● **Problem to work on**: Keeping each line exactly as it is, output all of the records.

● **Given records**:

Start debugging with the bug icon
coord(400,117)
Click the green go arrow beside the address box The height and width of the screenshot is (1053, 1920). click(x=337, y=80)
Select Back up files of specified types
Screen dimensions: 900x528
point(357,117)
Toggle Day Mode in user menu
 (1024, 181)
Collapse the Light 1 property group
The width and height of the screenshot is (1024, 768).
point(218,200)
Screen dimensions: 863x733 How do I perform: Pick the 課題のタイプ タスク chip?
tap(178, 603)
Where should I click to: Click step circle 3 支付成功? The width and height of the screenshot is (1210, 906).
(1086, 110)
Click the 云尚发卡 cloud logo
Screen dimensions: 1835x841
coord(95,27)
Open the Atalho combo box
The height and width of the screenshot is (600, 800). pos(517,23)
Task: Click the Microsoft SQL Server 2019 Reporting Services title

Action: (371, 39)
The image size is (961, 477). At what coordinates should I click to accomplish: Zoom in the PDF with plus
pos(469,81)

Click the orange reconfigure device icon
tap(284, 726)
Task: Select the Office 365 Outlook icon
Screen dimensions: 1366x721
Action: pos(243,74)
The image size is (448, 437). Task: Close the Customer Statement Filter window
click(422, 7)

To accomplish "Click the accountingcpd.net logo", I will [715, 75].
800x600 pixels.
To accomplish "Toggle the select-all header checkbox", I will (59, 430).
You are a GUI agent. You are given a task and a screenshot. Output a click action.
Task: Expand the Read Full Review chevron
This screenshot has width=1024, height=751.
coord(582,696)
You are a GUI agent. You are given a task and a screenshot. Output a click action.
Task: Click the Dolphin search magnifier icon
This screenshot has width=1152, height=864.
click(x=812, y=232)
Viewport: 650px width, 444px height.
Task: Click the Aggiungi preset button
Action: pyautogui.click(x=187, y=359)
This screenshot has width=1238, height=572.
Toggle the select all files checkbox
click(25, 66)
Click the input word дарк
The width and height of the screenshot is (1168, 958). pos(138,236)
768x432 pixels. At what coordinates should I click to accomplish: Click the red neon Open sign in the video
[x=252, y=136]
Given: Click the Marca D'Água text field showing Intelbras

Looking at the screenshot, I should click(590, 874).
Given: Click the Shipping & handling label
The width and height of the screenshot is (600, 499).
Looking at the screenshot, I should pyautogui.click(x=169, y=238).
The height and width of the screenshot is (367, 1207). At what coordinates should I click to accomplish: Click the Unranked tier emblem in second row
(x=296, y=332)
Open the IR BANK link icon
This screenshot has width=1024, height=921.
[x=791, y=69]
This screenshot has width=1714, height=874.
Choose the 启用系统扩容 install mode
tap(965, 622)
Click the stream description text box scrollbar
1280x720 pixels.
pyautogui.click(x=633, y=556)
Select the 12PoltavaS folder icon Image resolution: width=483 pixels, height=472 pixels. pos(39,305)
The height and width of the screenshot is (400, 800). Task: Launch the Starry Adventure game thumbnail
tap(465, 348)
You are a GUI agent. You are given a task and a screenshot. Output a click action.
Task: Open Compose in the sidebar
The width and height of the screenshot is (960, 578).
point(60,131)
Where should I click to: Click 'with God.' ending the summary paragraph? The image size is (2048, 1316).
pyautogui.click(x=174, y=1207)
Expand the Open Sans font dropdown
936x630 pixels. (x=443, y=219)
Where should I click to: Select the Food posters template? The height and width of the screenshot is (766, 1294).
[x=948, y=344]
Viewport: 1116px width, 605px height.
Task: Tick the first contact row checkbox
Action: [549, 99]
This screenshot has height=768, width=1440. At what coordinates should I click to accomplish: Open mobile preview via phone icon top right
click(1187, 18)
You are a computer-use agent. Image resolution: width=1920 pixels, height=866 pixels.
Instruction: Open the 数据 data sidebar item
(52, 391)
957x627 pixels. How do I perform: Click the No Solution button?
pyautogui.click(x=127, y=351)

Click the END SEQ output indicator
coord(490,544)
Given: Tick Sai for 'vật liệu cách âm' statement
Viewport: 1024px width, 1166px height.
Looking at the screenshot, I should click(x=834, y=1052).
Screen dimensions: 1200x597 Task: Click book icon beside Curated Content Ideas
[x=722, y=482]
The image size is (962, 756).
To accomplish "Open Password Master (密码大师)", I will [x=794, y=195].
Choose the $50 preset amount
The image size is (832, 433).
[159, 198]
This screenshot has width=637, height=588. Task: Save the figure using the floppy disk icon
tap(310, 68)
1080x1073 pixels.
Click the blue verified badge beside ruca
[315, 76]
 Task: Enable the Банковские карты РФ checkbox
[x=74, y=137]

● **Your response**:
Start debugging with the bug icon
coord(400,117)
Click the green go arrow beside the address box The height and width of the screenshot is (1053, 1920). click(x=337, y=80)
Select Back up files of specified types
Screen dimensions: 900x528
point(357,117)
Toggle Day Mode in user menu
 (1024, 181)
Collapse the Light 1 property group
The width and height of the screenshot is (1024, 768).
point(218,200)
Screen dimensions: 863x733 How do I perform: Pick the 課題のタイプ タスク chip?
tap(178, 603)
Where should I click to: Click step circle 3 支付成功? The width and height of the screenshot is (1210, 906).
(1086, 110)
Click the 云尚发卡 cloud logo
Screen dimensions: 1835x841
coord(95,27)
Open the Atalho combo box
The height and width of the screenshot is (600, 800). pos(517,23)
Task: Click the Microsoft SQL Server 2019 Reporting Services title

Action: (371, 39)
The image size is (961, 477). At what coordinates should I click to accomplish: Zoom in the PDF with plus
pos(469,81)

Click the orange reconfigure device icon
tap(284, 726)
Task: Select the Office 365 Outlook icon
Screen dimensions: 1366x721
Action: pos(243,74)
The image size is (448, 437). Task: Close the Customer Statement Filter window
click(422, 7)

To accomplish "Click the accountingcpd.net logo", I will [715, 75].
800x600 pixels.
To accomplish "Toggle the select-all header checkbox", I will (59, 430).
You are a GUI agent. You are given a task and a screenshot. Output a click action.
Task: Expand the Read Full Review chevron
This screenshot has width=1024, height=751.
coord(582,696)
You are a GUI agent. You are given a task and a screenshot. Output a click action.
Task: Click the Dolphin search magnifier icon
This screenshot has width=1152, height=864.
click(x=812, y=232)
Viewport: 650px width, 444px height.
Task: Click the Aggiungi preset button
Action: pyautogui.click(x=187, y=359)
This screenshot has width=1238, height=572.
Toggle the select all files checkbox
click(25, 66)
Click the input word дарк
The width and height of the screenshot is (1168, 958). pos(138,236)
768x432 pixels. At what coordinates should I click to accomplish: Click the red neon Open sign in the video
[x=252, y=136]
Given: Click the Marca D'Água text field showing Intelbras

Looking at the screenshot, I should click(590, 874).
Given: Click the Shipping & handling label
The width and height of the screenshot is (600, 499).
Looking at the screenshot, I should pyautogui.click(x=169, y=238).
The height and width of the screenshot is (367, 1207). At what coordinates should I click to accomplish: Click the Unranked tier emblem in second row
(x=296, y=332)
Open the IR BANK link icon
This screenshot has width=1024, height=921.
[x=791, y=69]
This screenshot has width=1714, height=874.
Choose the 启用系统扩容 install mode
tap(965, 622)
Click the stream description text box scrollbar
1280x720 pixels.
pyautogui.click(x=633, y=556)
Select the 12PoltavaS folder icon Image resolution: width=483 pixels, height=472 pixels. pos(39,305)
The height and width of the screenshot is (400, 800). Task: Launch the Starry Adventure game thumbnail
tap(465, 348)
You are a GUI agent. You are given a task and a screenshot. Output a click action.
Task: Open Compose in the sidebar
The width and height of the screenshot is (960, 578).
point(60,131)
Where should I click to: Click 'with God.' ending the summary paragraph? The image size is (2048, 1316).
pyautogui.click(x=174, y=1207)
Expand the Open Sans font dropdown
936x630 pixels. (x=443, y=219)
Where should I click to: Select the Food posters template? The height and width of the screenshot is (766, 1294).
[x=948, y=344]
Viewport: 1116px width, 605px height.
Task: Tick the first contact row checkbox
Action: [549, 99]
This screenshot has height=768, width=1440. At what coordinates should I click to accomplish: Open mobile preview via phone icon top right
click(1187, 18)
You are a computer-use agent. Image resolution: width=1920 pixels, height=866 pixels.
Instruction: Open the 数据 data sidebar item
(52, 391)
957x627 pixels. How do I perform: Click the No Solution button?
pyautogui.click(x=127, y=351)

Click the END SEQ output indicator
coord(490,544)
Given: Tick Sai for 'vật liệu cách âm' statement
Viewport: 1024px width, 1166px height.
Looking at the screenshot, I should click(x=834, y=1052).
Screen dimensions: 1200x597 Task: Click book icon beside Curated Content Ideas
[x=722, y=482]
The image size is (962, 756).
To accomplish "Open Password Master (密码大师)", I will [x=794, y=195].
Choose the $50 preset amount
The image size is (832, 433).
[159, 198]
This screenshot has width=637, height=588. Task: Save the figure using the floppy disk icon
tap(310, 68)
1080x1073 pixels.
Click the blue verified badge beside ruca
[315, 76]
 Task: Enable the Банковские карты РФ checkbox
[x=74, y=137]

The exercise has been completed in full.